We’re Going Where The Sun Shines Brightly: Travel Horror Stories
Today I’m slipping through the eye of the hurricane between the Catalan protests and the General Strike planned for Friday. The road to the airport has been unblocked and I’m outta here. Oddly, despite my bad experiences in seven years of owning a flat in Barcelona (mugged, robbed, insulted, caught up in terrorist attack etc) I love the place and its people more than ever.
Now that not-so-Priti Patel helping to turn away the 500 million potential customers on our doorstep and forcing the end of free movement upon us, thus killing opportunities for an entire younger generation, I must decide if I am prepared to leave London – not a choice I ever imagined having to make.
So, after the collapse of the venerable but hopelessly-run Thomas Cook, the world’s oldest travel agency, your travel horror stories are welcome.
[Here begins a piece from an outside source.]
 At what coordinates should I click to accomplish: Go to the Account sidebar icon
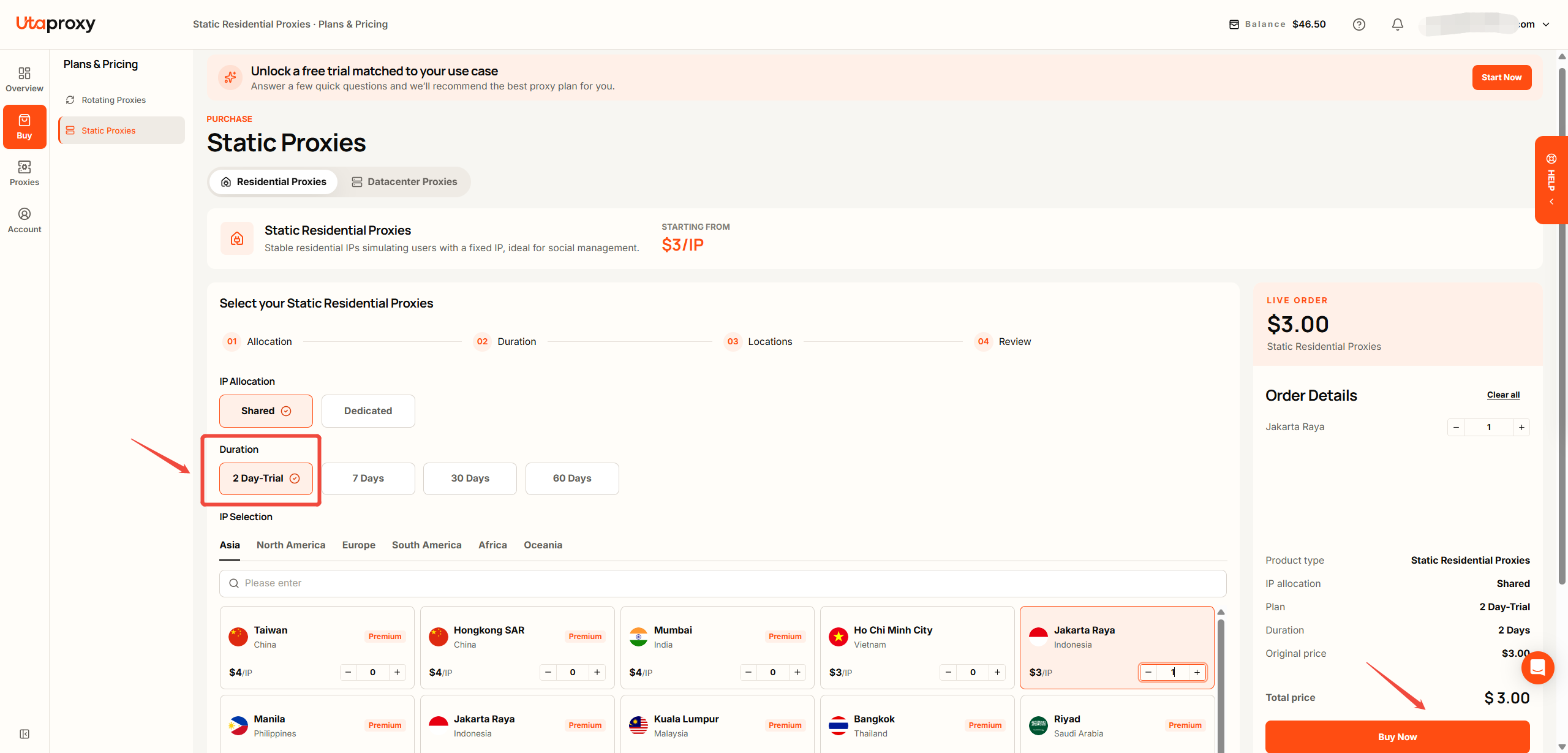(x=24, y=221)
I’ve wrote about one disastrous trip in the short story ‘We’re Going Where The Sun Shines Brightly’ (95% of which was absolutely true) but here’s one I could not have anticipated.
A few years ago I was on a flight to Malaysia on New Year’s Eve, connecting on to Langkowi. The flight was due in at 11:45pm but ran a touch late, landing at 00:05am.
As we disembarked it was discovered that the travel company’s insurance certificate ran out at midnight, so we were prevented from entering the airport. Technically we were now stateless, between two registered destinations, unable to enter either.
It was incredibly hot. My luggage was taken off and I was left on the tarmac in a state of limbo, like Tom Hanks in ‘The Terminal’. I missed my connection but Malaysian customs were surprisingly helpful and sorted out the problem. The travel company failed to respond, and only apologised weeks later after much prompting.
Discovering you have suddenly ceased to exist is quite an eye-opener but worse things have happened; let’s hear yours.